[Goal of the exercise]
Below are the entries; give again exactly the lines from the one mentioning "查看更多 (124, 1109)" through the one mentioning "[Facebook (Opens new tab)] (977, 2422)", inclusive.

[Material for this exercise]
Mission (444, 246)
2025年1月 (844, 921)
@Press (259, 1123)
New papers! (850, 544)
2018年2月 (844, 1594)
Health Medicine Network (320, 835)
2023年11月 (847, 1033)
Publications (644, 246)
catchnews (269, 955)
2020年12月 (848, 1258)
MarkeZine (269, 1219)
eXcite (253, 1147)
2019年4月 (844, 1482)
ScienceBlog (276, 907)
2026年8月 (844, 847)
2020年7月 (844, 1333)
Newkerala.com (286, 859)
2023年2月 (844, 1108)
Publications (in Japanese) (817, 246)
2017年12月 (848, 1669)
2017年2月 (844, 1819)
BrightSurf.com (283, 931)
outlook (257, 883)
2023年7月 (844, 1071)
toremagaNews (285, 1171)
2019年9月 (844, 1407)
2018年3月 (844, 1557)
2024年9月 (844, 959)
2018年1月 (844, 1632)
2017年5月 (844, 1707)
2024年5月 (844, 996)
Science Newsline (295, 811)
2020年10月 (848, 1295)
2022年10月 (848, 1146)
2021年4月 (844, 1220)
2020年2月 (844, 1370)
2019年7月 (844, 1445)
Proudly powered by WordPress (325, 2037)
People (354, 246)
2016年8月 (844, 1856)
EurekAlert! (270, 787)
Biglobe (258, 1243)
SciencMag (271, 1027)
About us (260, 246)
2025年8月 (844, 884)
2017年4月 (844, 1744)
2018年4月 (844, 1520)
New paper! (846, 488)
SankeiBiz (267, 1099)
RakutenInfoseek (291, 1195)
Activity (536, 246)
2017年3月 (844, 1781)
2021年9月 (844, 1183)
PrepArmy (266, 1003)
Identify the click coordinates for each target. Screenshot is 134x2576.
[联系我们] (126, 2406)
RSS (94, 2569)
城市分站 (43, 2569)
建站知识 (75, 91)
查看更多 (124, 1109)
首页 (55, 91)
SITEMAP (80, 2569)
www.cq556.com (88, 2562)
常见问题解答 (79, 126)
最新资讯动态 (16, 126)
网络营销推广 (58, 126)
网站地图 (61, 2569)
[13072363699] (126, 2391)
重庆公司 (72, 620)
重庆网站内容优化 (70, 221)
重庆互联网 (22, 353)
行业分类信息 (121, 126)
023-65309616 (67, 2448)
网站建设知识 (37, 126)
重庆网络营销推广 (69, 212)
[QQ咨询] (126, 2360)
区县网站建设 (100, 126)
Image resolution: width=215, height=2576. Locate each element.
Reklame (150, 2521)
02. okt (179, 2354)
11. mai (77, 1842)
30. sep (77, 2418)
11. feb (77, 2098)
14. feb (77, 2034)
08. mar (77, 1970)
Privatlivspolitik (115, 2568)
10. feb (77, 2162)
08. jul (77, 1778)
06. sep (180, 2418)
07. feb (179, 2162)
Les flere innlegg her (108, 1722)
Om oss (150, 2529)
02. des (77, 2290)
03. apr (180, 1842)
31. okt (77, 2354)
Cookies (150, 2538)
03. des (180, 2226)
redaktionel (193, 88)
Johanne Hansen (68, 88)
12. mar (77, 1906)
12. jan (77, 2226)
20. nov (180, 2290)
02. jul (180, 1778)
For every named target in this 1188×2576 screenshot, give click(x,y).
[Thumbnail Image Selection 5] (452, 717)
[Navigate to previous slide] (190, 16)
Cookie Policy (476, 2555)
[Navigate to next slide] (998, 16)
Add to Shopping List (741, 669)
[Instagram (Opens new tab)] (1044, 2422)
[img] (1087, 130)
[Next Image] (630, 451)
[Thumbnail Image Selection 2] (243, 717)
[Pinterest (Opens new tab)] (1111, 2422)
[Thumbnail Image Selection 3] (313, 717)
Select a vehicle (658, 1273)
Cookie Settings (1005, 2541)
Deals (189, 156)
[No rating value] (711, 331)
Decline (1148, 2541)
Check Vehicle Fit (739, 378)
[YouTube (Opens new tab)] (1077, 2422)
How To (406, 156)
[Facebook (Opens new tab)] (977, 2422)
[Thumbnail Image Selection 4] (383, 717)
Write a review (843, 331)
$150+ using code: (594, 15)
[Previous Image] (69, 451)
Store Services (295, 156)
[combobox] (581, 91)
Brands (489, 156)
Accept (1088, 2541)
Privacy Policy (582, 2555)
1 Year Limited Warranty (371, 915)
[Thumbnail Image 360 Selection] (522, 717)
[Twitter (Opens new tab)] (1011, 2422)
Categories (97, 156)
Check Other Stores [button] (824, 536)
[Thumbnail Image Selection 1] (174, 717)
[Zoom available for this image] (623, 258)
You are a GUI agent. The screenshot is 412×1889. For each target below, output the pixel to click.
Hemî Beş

[Solution to this task]
查看更多 (124, 1109)
首页 (55, 91)
SITEMAP (80, 2569)
www.cq556.com (88, 2562)
常见问题解答 (79, 126)
最新资讯动态 (16, 126)
网络营销推广 (58, 126)
网站地图 (61, 2569)
[13072363699] (126, 2391)
重庆公司 (72, 620)
重庆网站内容优化 (70, 221)
重庆互联网 (22, 353)
行业分类信息 (121, 126)
023-65309616 (67, 2448)
网站建设知识 (37, 126)
重庆网络营销推广 (69, 212)
[QQ咨询] (126, 2360)
区县网站建设 (100, 126)
Image resolution: width=215, height=2576. Locate each element.
Reklame (150, 2521)
02. okt (179, 2354)
11. mai (77, 1842)
30. sep (77, 2418)
11. feb (77, 2098)
14. feb (77, 2034)
08. mar (77, 1970)
Privatlivspolitik (115, 2568)
10. feb (77, 2162)
08. jul (77, 1778)
06. sep (180, 2418)
07. feb (179, 2162)
Les flere innlegg her (108, 1722)
Om oss (150, 2529)
02. des (77, 2290)
03. apr (180, 1842)
31. okt (77, 2354)
Cookies (150, 2538)
03. des (180, 2226)
redaktionel (193, 88)
Johanne Hansen (68, 88)
12. mar (77, 1906)
12. jan (77, 2226)
20. nov (180, 2290)
02. jul (180, 1778)
For every named target in this 1188×2576 screenshot, give click(x,y).
[Thumbnail Image Selection 5] (452, 717)
[Navigate to previous slide] (190, 16)
Cookie Policy (476, 2555)
[Navigate to next slide] (998, 16)
Add to Shopping List (741, 669)
[Instagram (Opens new tab)] (1044, 2422)
[img] (1087, 130)
[Next Image] (630, 451)
[Thumbnail Image Selection 2] (243, 717)
[Pinterest (Opens new tab)] (1111, 2422)
[Thumbnail Image Selection 3] (313, 717)
Select a vehicle (658, 1273)
Cookie Settings (1005, 2541)
Deals (189, 156)
[No rating value] (711, 331)
Decline (1148, 2541)
Check Vehicle Fit (739, 378)
[YouTube (Opens new tab)] (1077, 2422)
How To (406, 156)
[Facebook (Opens new tab)] (977, 2422)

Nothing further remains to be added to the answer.